Task brief
Every entry, exactly as given, must be retyped.

**** Raw data

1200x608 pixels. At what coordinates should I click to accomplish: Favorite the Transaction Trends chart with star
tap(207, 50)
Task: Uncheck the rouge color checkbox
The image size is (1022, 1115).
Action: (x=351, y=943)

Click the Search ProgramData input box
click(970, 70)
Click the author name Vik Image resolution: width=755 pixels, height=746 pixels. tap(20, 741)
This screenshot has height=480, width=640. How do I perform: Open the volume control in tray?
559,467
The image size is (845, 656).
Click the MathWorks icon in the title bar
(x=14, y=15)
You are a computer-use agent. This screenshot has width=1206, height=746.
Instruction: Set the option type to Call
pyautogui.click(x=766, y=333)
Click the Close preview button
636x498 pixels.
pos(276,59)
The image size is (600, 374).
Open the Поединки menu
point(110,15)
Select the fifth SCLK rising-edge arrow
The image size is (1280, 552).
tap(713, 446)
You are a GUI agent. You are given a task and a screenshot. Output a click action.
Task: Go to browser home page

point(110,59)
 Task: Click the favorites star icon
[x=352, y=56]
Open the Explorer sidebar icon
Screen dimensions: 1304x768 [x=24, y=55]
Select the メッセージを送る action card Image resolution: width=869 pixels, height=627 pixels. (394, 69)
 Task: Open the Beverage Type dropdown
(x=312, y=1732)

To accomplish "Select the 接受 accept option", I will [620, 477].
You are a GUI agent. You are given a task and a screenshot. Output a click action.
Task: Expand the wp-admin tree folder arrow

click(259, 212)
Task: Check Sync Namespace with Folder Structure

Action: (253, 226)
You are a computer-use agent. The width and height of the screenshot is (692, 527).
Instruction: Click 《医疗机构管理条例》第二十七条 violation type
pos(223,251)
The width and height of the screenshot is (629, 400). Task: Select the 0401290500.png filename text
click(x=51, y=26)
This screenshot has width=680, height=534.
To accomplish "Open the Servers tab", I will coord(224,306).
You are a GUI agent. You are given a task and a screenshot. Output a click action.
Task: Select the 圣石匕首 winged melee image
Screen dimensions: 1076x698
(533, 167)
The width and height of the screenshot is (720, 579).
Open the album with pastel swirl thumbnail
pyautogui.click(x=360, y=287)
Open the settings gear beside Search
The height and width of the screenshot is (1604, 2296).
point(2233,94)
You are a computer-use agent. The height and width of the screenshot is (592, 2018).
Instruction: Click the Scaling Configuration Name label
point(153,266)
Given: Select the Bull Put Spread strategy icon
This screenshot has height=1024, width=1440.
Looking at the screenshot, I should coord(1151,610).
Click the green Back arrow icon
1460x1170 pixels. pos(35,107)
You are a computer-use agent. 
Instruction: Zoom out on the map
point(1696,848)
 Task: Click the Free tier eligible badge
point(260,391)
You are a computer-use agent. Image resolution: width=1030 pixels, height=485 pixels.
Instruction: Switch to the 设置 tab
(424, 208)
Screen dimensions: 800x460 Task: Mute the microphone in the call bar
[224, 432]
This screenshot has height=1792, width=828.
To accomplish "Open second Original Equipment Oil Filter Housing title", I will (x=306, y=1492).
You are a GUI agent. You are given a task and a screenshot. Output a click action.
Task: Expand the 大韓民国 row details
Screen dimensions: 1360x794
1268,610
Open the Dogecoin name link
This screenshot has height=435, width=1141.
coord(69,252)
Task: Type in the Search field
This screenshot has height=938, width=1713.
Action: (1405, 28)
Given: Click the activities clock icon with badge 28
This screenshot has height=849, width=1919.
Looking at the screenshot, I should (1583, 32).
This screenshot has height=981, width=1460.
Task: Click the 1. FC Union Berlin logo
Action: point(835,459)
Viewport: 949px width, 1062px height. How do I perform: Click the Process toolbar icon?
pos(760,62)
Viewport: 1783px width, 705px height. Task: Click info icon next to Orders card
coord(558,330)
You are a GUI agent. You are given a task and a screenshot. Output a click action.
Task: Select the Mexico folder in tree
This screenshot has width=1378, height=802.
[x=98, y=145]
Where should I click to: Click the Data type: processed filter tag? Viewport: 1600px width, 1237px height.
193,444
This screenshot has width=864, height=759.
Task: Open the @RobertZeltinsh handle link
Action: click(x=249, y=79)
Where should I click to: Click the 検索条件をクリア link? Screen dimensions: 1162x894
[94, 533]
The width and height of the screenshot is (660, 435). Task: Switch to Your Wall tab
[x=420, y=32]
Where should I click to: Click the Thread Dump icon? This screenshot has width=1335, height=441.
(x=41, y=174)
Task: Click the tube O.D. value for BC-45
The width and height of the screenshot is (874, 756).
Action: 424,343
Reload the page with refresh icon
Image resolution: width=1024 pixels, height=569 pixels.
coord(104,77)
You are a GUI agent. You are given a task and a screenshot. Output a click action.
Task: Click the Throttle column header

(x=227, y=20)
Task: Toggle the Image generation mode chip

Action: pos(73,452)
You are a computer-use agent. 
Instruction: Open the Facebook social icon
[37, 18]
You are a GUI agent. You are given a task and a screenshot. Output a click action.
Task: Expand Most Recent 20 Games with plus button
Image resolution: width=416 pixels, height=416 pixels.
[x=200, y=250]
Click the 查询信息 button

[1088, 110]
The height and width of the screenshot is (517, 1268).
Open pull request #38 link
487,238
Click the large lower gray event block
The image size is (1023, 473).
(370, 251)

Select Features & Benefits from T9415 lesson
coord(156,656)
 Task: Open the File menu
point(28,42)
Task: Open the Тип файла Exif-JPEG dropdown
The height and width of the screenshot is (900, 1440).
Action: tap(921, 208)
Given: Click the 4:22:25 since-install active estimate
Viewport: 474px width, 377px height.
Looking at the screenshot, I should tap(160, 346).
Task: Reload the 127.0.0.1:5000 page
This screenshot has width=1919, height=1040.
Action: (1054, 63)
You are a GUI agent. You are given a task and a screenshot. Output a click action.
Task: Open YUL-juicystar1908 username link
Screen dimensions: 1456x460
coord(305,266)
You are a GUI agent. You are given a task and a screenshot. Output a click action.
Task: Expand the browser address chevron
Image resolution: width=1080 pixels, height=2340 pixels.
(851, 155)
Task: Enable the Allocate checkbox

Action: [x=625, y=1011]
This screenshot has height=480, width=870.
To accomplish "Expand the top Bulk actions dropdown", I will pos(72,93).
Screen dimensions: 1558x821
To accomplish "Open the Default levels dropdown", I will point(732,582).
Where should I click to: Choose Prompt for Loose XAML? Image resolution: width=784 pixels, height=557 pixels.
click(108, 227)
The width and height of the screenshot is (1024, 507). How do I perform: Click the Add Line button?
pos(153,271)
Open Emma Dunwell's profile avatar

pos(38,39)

********

Written solution
1200x608 pixels. At what coordinates should I click to accomplish: Favorite the Transaction Trends chart with star
tap(207, 50)
Task: Uncheck the rouge color checkbox
The image size is (1022, 1115).
Action: (x=351, y=943)

Click the Search ProgramData input box
click(970, 70)
Click the author name Vik Image resolution: width=755 pixels, height=746 pixels. tap(20, 741)
This screenshot has height=480, width=640. How do I perform: Open the volume control in tray?
559,467
The image size is (845, 656).
Click the MathWorks icon in the title bar
(x=14, y=15)
You are a computer-use agent. This screenshot has width=1206, height=746.
Instruction: Set the option type to Call
pyautogui.click(x=766, y=333)
Click the Close preview button
636x498 pixels.
pos(276,59)
The image size is (600, 374).
Open the Поединки menu
point(110,15)
Select the fifth SCLK rising-edge arrow
The image size is (1280, 552).
tap(713, 446)
You are a GUI agent. You are given a task and a screenshot. Output a click action.
Task: Go to browser home page

point(110,59)
 Task: Click the favorites star icon
[x=352, y=56]
Open the Explorer sidebar icon
Screen dimensions: 1304x768 [x=24, y=55]
Select the メッセージを送る action card Image resolution: width=869 pixels, height=627 pixels. (394, 69)
 Task: Open the Beverage Type dropdown
(x=312, y=1732)

To accomplish "Select the 接受 accept option", I will [620, 477].
You are a GUI agent. You are given a task and a screenshot. Output a click action.
Task: Expand the wp-admin tree folder arrow

click(259, 212)
Task: Check Sync Namespace with Folder Structure

Action: (253, 226)
You are a computer-use agent. The width and height of the screenshot is (692, 527).
Instruction: Click 《医疗机构管理条例》第二十七条 violation type
pos(223,251)
The width and height of the screenshot is (629, 400). Task: Select the 0401290500.png filename text
click(x=51, y=26)
This screenshot has width=680, height=534.
To accomplish "Open the Servers tab", I will coord(224,306).
You are a GUI agent. You are given a task and a screenshot. Output a click action.
Task: Select the 圣石匕首 winged melee image
Screen dimensions: 1076x698
(533, 167)
The width and height of the screenshot is (720, 579).
Open the album with pastel swirl thumbnail
pyautogui.click(x=360, y=287)
Open the settings gear beside Search
The height and width of the screenshot is (1604, 2296).
point(2233,94)
You are a computer-use agent. The height and width of the screenshot is (592, 2018).
Instruction: Click the Scaling Configuration Name label
point(153,266)
Given: Select the Bull Put Spread strategy icon
This screenshot has height=1024, width=1440.
Looking at the screenshot, I should coord(1151,610).
Click the green Back arrow icon
1460x1170 pixels. pos(35,107)
You are a computer-use agent. 
Instruction: Zoom out on the map
point(1696,848)
 Task: Click the Free tier eligible badge
point(260,391)
You are a computer-use agent. Image resolution: width=1030 pixels, height=485 pixels.
Instruction: Switch to the 设置 tab
(424, 208)
Screen dimensions: 800x460 Task: Mute the microphone in the call bar
[224, 432]
This screenshot has height=1792, width=828.
To accomplish "Open second Original Equipment Oil Filter Housing title", I will (x=306, y=1492).
You are a GUI agent. You are given a task and a screenshot. Output a click action.
Task: Expand the 大韓民国 row details
Screen dimensions: 1360x794
1268,610
Open the Dogecoin name link
This screenshot has height=435, width=1141.
coord(69,252)
Task: Type in the Search field
This screenshot has height=938, width=1713.
Action: (1405, 28)
Given: Click the activities clock icon with badge 28
This screenshot has height=849, width=1919.
Looking at the screenshot, I should (1583, 32).
This screenshot has height=981, width=1460.
Task: Click the 1. FC Union Berlin logo
Action: point(835,459)
Viewport: 949px width, 1062px height. How do I perform: Click the Process toolbar icon?
pos(760,62)
Viewport: 1783px width, 705px height. Task: Click info icon next to Orders card
coord(558,330)
You are a GUI agent. You are given a task and a screenshot. Output a click action.
Task: Select the Mexico folder in tree
This screenshot has width=1378, height=802.
[x=98, y=145]
Where should I click to: Click the Data type: processed filter tag? Viewport: 1600px width, 1237px height.
193,444
This screenshot has width=864, height=759.
Task: Open the @RobertZeltinsh handle link
Action: click(x=249, y=79)
Where should I click to: Click the 検索条件をクリア link? Screen dimensions: 1162x894
[94, 533]
The width and height of the screenshot is (660, 435). Task: Switch to Your Wall tab
[x=420, y=32]
Where should I click to: Click the Thread Dump icon? This screenshot has width=1335, height=441.
(x=41, y=174)
Task: Click the tube O.D. value for BC-45
The width and height of the screenshot is (874, 756).
Action: 424,343
Reload the page with refresh icon
Image resolution: width=1024 pixels, height=569 pixels.
coord(104,77)
You are a GUI agent. You are given a task and a screenshot. Output a click action.
Task: Click the Throttle column header

(x=227, y=20)
Task: Toggle the Image generation mode chip

Action: pos(73,452)
You are a computer-use agent. 
Instruction: Open the Facebook social icon
[37, 18]
You are a GUI agent. You are given a task and a screenshot. Output a click action.
Task: Expand Most Recent 20 Games with plus button
Image resolution: width=416 pixels, height=416 pixels.
[x=200, y=250]
Click the 查询信息 button

[1088, 110]
The height and width of the screenshot is (517, 1268).
Open pull request #38 link
487,238
Click the large lower gray event block
The image size is (1023, 473).
(370, 251)

Select Features & Benefits from T9415 lesson
coord(156,656)
 Task: Open the File menu
point(28,42)
Task: Open the Тип файла Exif-JPEG dropdown
The height and width of the screenshot is (900, 1440).
Action: tap(921, 208)
Given: Click the 4:22:25 since-install active estimate
Viewport: 474px width, 377px height.
Looking at the screenshot, I should tap(160, 346).
Task: Reload the 127.0.0.1:5000 page
This screenshot has width=1919, height=1040.
Action: (1054, 63)
You are a GUI agent. You are given a task and a screenshot. Output a click action.
Task: Open YUL-juicystar1908 username link
Screen dimensions: 1456x460
coord(305,266)
You are a GUI agent. You are given a task and a screenshot. Output a click action.
Task: Expand the browser address chevron
Image resolution: width=1080 pixels, height=2340 pixels.
(851, 155)
Task: Enable the Allocate checkbox

Action: [x=625, y=1011]
This screenshot has height=480, width=870.
To accomplish "Expand the top Bulk actions dropdown", I will pos(72,93).
Screen dimensions: 1558x821
To accomplish "Open the Default levels dropdown", I will point(732,582).
Where should I click to: Choose Prompt for Loose XAML? Image resolution: width=784 pixels, height=557 pixels.
click(108, 227)
The width and height of the screenshot is (1024, 507). How do I perform: Click the Add Line button?
pos(153,271)
Open Emma Dunwell's profile avatar

pos(38,39)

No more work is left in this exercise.